Thoughts on Red Wagon (faux diner) on east hastings

tangentdesign | | Feb 16, 2011 04:18 PM

You've got to ask yourself if it really is progress that crappy greasy spoons are slowly being replaced retro-styled diners serving very similar food. Yes, I've written about this before with the case in point being the emergence of Lucy's Diner on Main Street. This time I'm at Nanaimo and Hastings at the Red Wagon and I'm getting a serious case of deja vu. Not, unfortunately, for the lost innocence of days gone by, but for the grim experience of having sat in one too many of these restaurant theme rides.

The Red Wagon is spacious; I'll give it that. And there's a nice 50s turquoise running all over the cupboards, tables and stools. Wood panelling running up the chair-rails evokes the basement suite aesthetic while the highback dining chairs with curvy backs take you back to the 80s, if you can go back that far.

The menu harkens back like the cocktails list at a retro bar. Among the diner standards, you'll find the unlikely reemergence of Cobb salad. One item did stand out for its sure audacity: a pancake sandwich with pulled pork and syrup. It's pretty hard to find a Western-style restaurant these days that doesn't serve pulled pork somewhere on their menu, but this particular execution is inspired. Couldn't bring myself to order it because I think the best thermometer for the quality of a crappy (or faux-crappy) restaurant is how good their burger is. So I got myself the old burger and fries - and it wasn't terrible. The bun was soft and toasted on the inside. The meat did not immediately evoke a frozen frisbee. The lettuce was even thoughtfully shredded, providing a little spring. The fries, happily, cut from potatoes with skins left on, were nicely crunchy and moderately salted.
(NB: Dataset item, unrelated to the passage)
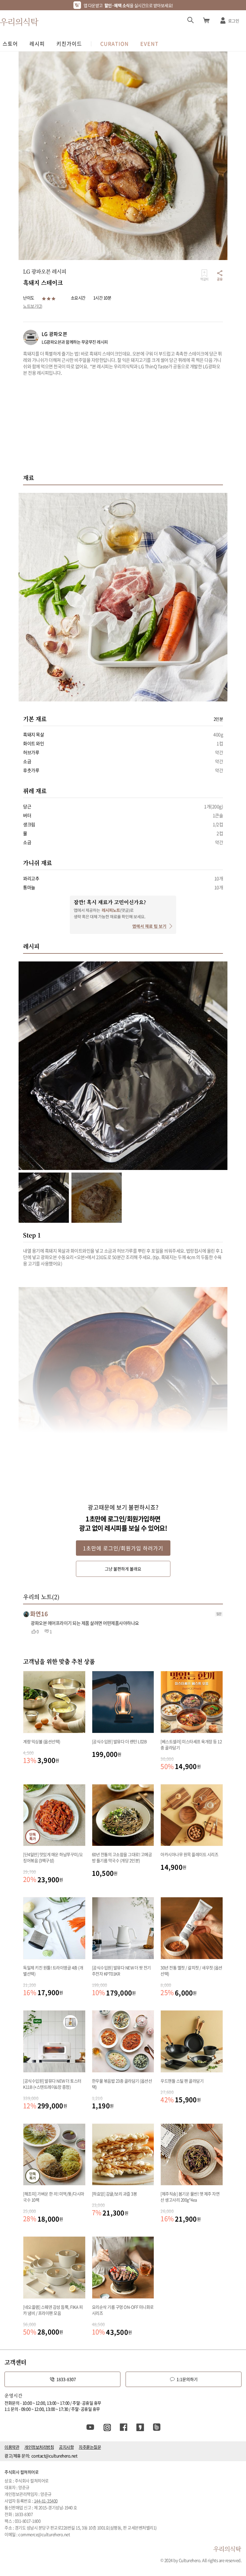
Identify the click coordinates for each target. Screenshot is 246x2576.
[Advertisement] (123, 428)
While the coffee didn't appear to be produced by one of those multi-headed commercial drip machines you used to see in real diners, it still wasn't very good (moderately warm, harsh acidic notes indicating over-roasted beans). That degree of authenticity was well handled. In the end, I couldn't resist the apple pie and this was the highlight. Soft caramelized apples swimming in a dark paste wrapped up in a mouthwatering shell and topped with little boulders of crunchy sugar. Yes, that pie took me back to a time I wasn't alive for, when you could, as they say, walk the streets without fear, leave your doors unlocked, trust your neighbours and all that mythology. I believe it was also a time where non-whites had to eat at separate counters but that thought is enough to ruin a perfectly good meal.

My nostalgic rummaging through history came to a close when the bill arrived - $30 for a couple of entrees, a coffee and a piece of pie. Could have cut that in half at a real greasy spoon, but then the ambience at those places is like a fake diner that isn't fake. That, these days, doesn't make any sense at all.